The actors of Asylum Theatre performed an impressive showing of the play “Doubt, A Parable” by John Patrick Shanley for the production’s opening night this past Thursday at the Staller Center.
Steven Lantz-Gefroh, who plays Father Flynn, opened the play with a monologue. He was dressed in a green priest’s gown and addressed the audience as if they were all members of his church.
The opening monologue is about having doubt, which sets the theme of the play into motion.
The set is simple, yet the whole atmosphere of the small theatre—its dimmed lights and eerie church music echoing as the audience strolls in—allows the audience to feel as though they are a part of the production.
The Pulitzer Prize winning play is set in 1964 at St. Nicholas Church School in the Bronx. For the Staller Center production, the stage set-up consisted of a bench and tree on the left side of the stage, which acted as the garden in between the school and the rectory. At center stage, there was a stained glass window. The right side of the stage was the principal’s office, equipped with a door for the actors to enter and exit through and a simple desk, chair and drawer display.
The lights dimmed in and out after scenes to signify the changing of acts. This simple set up did not take away from the essence of the play. The small theatre, packed out to hold well over 100 guests, created the perfect setting to help the audience feel engaged in the play.
The opening night show drew a diverse crowd of older community members as well as students. The laughter that lingered throughout the play signified that despite age differences, the play was enjoyed by all.
Julianne Greene, marketing and public relations director of the Staller Center, said that the people in the community who love theatre will always come out to see whatever production they put on.
For this year the center was encouraged to put on a play that was well known to people and would draw in an audience. “Doubt, A Parable” received a Pulitzer Prize for Drama and a Tony Award for best play. A movie adaptation starring Meryl Streep and Philip Seymour Hoffman was released in 2008.
However, this did not discourage the group from taking on the production and interpreting it their way, according to Deborah Mayo.

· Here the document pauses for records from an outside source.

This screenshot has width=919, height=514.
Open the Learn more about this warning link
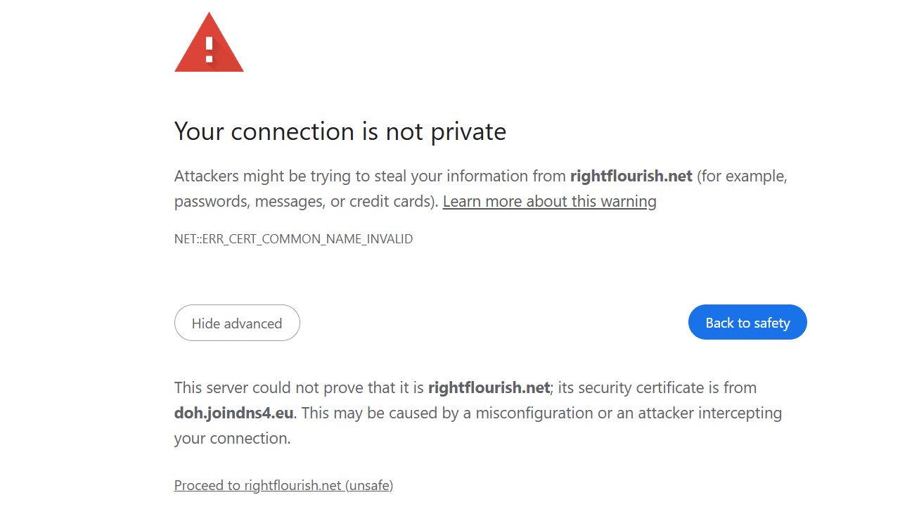coord(549,201)
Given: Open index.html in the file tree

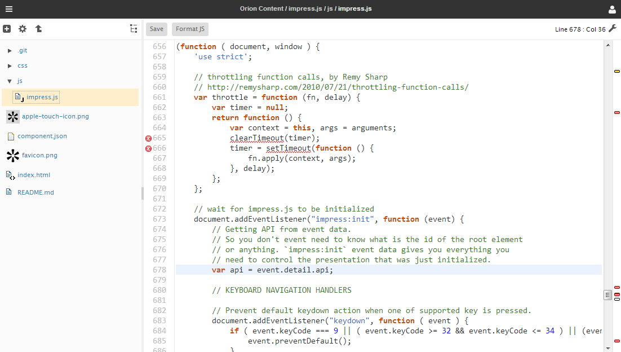Looking at the screenshot, I should (34, 175).
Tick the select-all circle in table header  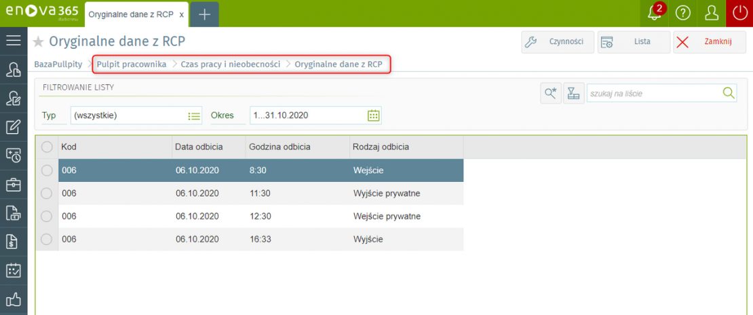pyautogui.click(x=47, y=147)
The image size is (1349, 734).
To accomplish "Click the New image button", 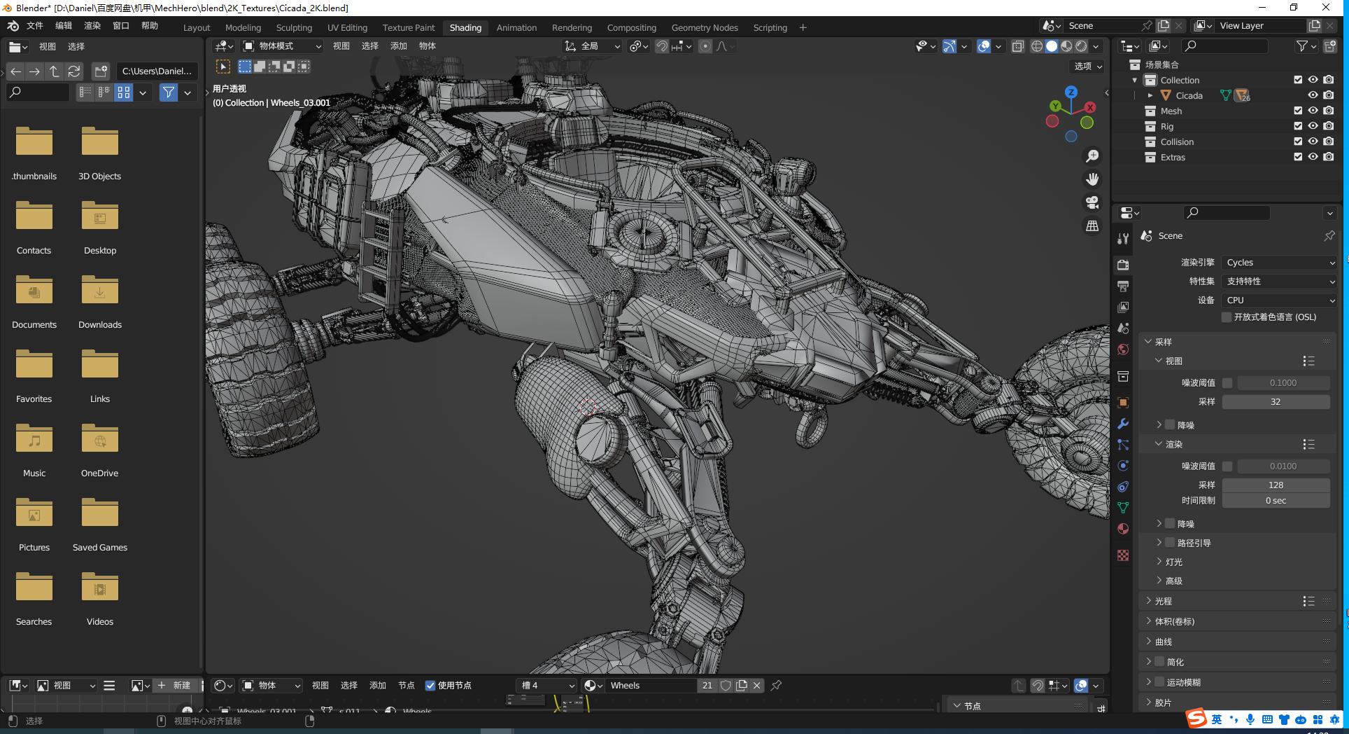I will pyautogui.click(x=174, y=686).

Mayo is one of the play’s directors and is also a founding member of Asylum Theatre Company.
Mayo and Greene agree that the well-known movie adaptation would not hurt the reviews and perceptions of their production, but would only help to bring in an audience.
“I’m not basing ours on anything, or trying to do anything different,” Mayo explained about the Asylum Theatre’s interpretation of the play. “Every actor brings their own sensibility and their own take to things.”
The small cast of actors certainly made an impression Thursday night. The cast consisted of Steven Lantz-Gefroh as Father Flynn, his wife, Valeri Lantz-Gefroh, as Sister Aloysius, Nancee Moes as Sister James and Oya Bangura as Mrs. Muller.
What the actors did well, especially Valeri Lantz-Gefroh, was bringing a sense of comic relief to the play which had a dark subject matter.
“The actors were amazing,” said Shayna Mulhall, a theatre major at Suffolk Community College who heard about the play through her brother, who attends school at Stony Brook. “I really felt like I was engaged in each conversation,” she adds.
The ending of the play leaves the audience’s jaws dropped, and they are challenged to arrive at their own conclusions.
“The power of the play is that it doesn’t really wrap things up nicely,” said Greene.
The play ends with a powerful scene, acted by Valeri, where Sister Aloysius finally admits her doubts after portraying a stone-cold act throughout the entire play.
Stony Brook sophomore Rebecca Mueller, undecided major, said she would come back to see another play at Staller after enjoying this one so much.
Further performances of “Doubt, a Parable” will be held in the Staller Center from Sept. 18-21 and 25-28.
Correction: Sept. 21, 2014: An earlier version of this story incorrectly named one of the characters. The character’s name is Sister Aloysius, not Aister Aloysius. The article has been updated to accommodate this change.